____ Data supplied

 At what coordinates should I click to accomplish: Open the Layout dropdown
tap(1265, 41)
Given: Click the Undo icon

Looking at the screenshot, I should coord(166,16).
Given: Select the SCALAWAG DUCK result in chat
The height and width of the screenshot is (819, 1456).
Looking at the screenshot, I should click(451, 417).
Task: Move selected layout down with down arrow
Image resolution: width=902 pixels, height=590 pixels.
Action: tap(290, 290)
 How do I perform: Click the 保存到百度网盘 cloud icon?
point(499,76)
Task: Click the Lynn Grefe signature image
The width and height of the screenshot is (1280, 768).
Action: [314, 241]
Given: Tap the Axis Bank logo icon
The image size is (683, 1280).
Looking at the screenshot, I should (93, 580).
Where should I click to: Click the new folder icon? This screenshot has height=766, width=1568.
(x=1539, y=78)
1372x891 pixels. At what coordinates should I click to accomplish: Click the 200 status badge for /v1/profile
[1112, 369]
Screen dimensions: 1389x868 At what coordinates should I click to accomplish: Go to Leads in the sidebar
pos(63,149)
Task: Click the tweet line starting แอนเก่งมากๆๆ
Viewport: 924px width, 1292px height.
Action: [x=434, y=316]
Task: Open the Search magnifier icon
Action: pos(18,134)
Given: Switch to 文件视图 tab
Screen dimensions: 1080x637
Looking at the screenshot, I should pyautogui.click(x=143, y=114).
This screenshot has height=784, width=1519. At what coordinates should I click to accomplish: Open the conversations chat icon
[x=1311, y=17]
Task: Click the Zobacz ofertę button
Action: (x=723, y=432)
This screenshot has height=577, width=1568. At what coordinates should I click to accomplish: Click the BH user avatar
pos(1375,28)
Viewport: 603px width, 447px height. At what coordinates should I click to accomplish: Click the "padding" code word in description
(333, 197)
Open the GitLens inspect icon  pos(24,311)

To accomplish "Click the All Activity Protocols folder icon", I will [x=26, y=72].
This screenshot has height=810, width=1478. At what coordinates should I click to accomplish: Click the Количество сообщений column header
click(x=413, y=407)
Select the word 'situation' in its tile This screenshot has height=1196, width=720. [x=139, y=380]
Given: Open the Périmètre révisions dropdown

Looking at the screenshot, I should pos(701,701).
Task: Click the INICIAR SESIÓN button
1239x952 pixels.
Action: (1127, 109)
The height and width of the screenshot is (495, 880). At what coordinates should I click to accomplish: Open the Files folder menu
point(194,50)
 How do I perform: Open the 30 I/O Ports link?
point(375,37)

________

Please reproduce every one of the records above word for word, adding and leaving out nothing.

 At what coordinates should I click to accomplish: Open the Layout dropdown
tap(1265, 41)
Given: Click the Undo icon

Looking at the screenshot, I should coord(166,16).
Given: Select the SCALAWAG DUCK result in chat
The height and width of the screenshot is (819, 1456).
Looking at the screenshot, I should click(451, 417).
Task: Move selected layout down with down arrow
Image resolution: width=902 pixels, height=590 pixels.
Action: tap(290, 290)
 How do I perform: Click the 保存到百度网盘 cloud icon?
point(499,76)
Task: Click the Lynn Grefe signature image
The width and height of the screenshot is (1280, 768).
Action: [314, 241]
Given: Tap the Axis Bank logo icon
The image size is (683, 1280).
Looking at the screenshot, I should (93, 580).
Where should I click to: Click the new folder icon? This screenshot has height=766, width=1568.
(x=1539, y=78)
1372x891 pixels. At what coordinates should I click to accomplish: Click the 200 status badge for /v1/profile
[1112, 369]
Screen dimensions: 1389x868 At what coordinates should I click to accomplish: Go to Leads in the sidebar
pos(63,149)
Task: Click the tweet line starting แอนเก่งมากๆๆ
Viewport: 924px width, 1292px height.
Action: [x=434, y=316]
Task: Open the Search magnifier icon
Action: pos(18,134)
Given: Switch to 文件视图 tab
Screen dimensions: 1080x637
Looking at the screenshot, I should pyautogui.click(x=143, y=114).
This screenshot has height=784, width=1519. At what coordinates should I click to accomplish: Open the conversations chat icon
[x=1311, y=17]
Task: Click the Zobacz ofertę button
Action: (x=723, y=432)
This screenshot has height=577, width=1568. At what coordinates should I click to accomplish: Click the BH user avatar
pos(1375,28)
Viewport: 603px width, 447px height. At what coordinates should I click to accomplish: Click the "padding" code word in description
(333, 197)
Open the GitLens inspect icon  pos(24,311)

To accomplish "Click the All Activity Protocols folder icon", I will [x=26, y=72].
This screenshot has height=810, width=1478. At what coordinates should I click to accomplish: Click the Количество сообщений column header
click(x=413, y=407)
Select the word 'situation' in its tile This screenshot has height=1196, width=720. [x=139, y=380]
Given: Open the Périmètre révisions dropdown

Looking at the screenshot, I should pos(701,701).
Task: Click the INICIAR SESIÓN button
1239x952 pixels.
Action: (1127, 109)
The height and width of the screenshot is (495, 880). At what coordinates should I click to accomplish: Open the Files folder menu
point(194,50)
 How do I perform: Open the 30 I/O Ports link?
point(375,37)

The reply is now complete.